▶ _WHAT IS REQUIRED_: Lay out everything from the line containing "Task: Select the fourth image carousel dot" down to the end of the data below as a numbered list, including both ends. Leave out blank lines and pictures.

▶ _EXTRACTED RECORDS_:
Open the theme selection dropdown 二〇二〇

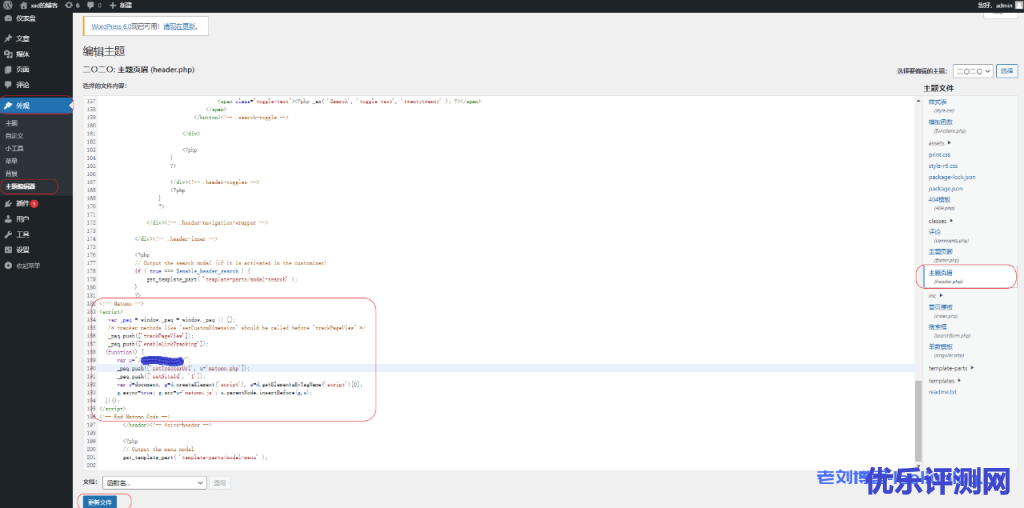pos(972,71)
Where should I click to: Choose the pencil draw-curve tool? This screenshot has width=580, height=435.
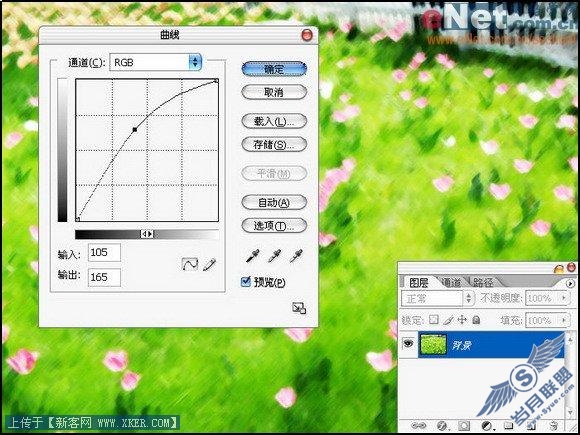pos(209,264)
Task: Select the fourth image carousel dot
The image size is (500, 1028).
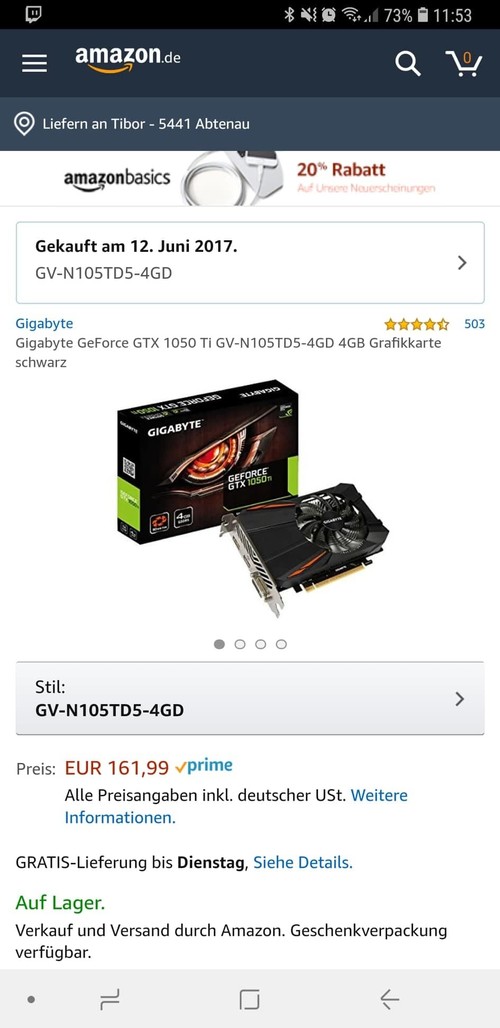Action: coord(281,644)
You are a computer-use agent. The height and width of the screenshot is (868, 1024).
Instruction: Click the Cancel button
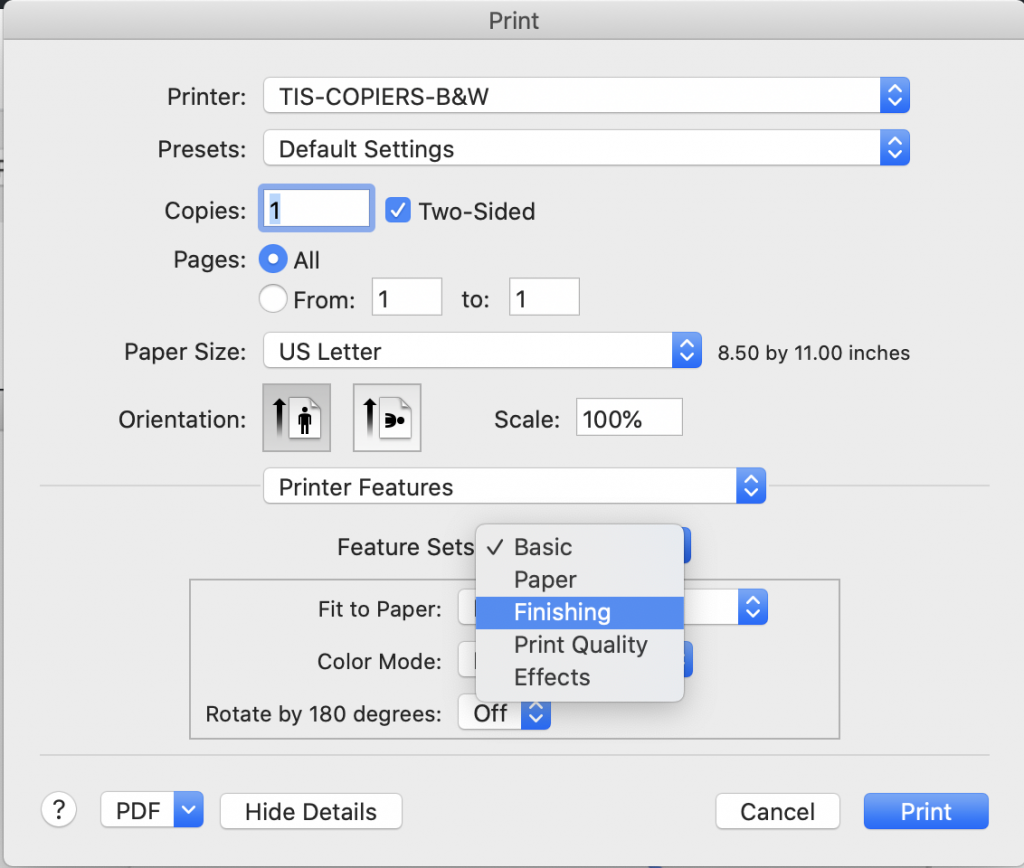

▶ _FINAL ANSWER_:
1. Task: Select the fourth image carousel dot
2. The image size is (500, 1028).
3. Action: coord(281,644)
4. You are a computer-use agent. The height and width of the screenshot is (868, 1024).
5. Instruction: Click the Cancel button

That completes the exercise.